简体   繁体   English

使用Python编码-将非英文字符转换为URL

[英]Encoding in Python - non-English characters into a URL

I'm trying bit for bit to write a geocoding script. 我正在一点一点地尝试编写地理编码脚本。 There is a Danish (official and free) web service, where I enter an address in the URL and get a json file with all needed info. 有一个丹麦的(官方和免费的)Web服务,在这里我在URL中输入一个地址,并获得包含所有所需信息的json文件。

I can't find the right way to translate my Danish characters (æ,ø,å) when they go into an URL. 当丹麦语字符(æ,ø,å)进入URL时,我找不到正确的翻译方法。 In the example I have included two different urls (containing the address info). 在示例中,我包含了两个不同的URL(包含地址信息)。 One – where the street is 'Byvej' works fine, and I get the result I expect printed out in IDLE. 一个-街道在'Byvej'的地方工作正常,我得到的结果期望在IDLE中打印出来。 (And I can get the lat/long too). (我也可以得到经纬度)。

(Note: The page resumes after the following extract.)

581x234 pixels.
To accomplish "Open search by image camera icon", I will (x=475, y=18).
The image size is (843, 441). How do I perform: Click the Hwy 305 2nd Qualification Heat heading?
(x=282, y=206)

The other, where the street is 'Bispegårdsvej' gives nothing in IDLE. 另一条街道为“Bispegårdsvej”,在IDLE中没有任何显示。 The returned list is empty. 返回的列表为空。 The url works fine in a browser, and I know, I need to add something to the script, I just can't find anything that works. 该网址在浏览器中可以正常运行,而且我知道,我需要向脚本中添加一些内容,但找不到任何有效的内容。

I'm using ActivePython 2.7.2.5 Thanks, Tommy 我正在使用ActivePython 2.7.2.5,谢谢,汤米(Tommy)

# -*- coding: cp1252 -*-
import urllib2
import json


#url='http://geo.oiorest.dk/adresser.json?postnr=4682&vejnavn=Byvej&husnr=31'
url='http://geo.oiorest.dk/adresser.json?postnr=4320&vejnavn=Bispegårdsvej&husnr=2'

try:
    data = urllib2.urlopen(url).read()
    adresser = json.loads(data)

    for adresse in adresser:
        print "%s %s, %s %s" % \
            (adresse['vejnavn']['navn'],
             adresse['husnr'],
             adresse['postnummer']['nr'],
             adresse['postnummer']['navn'])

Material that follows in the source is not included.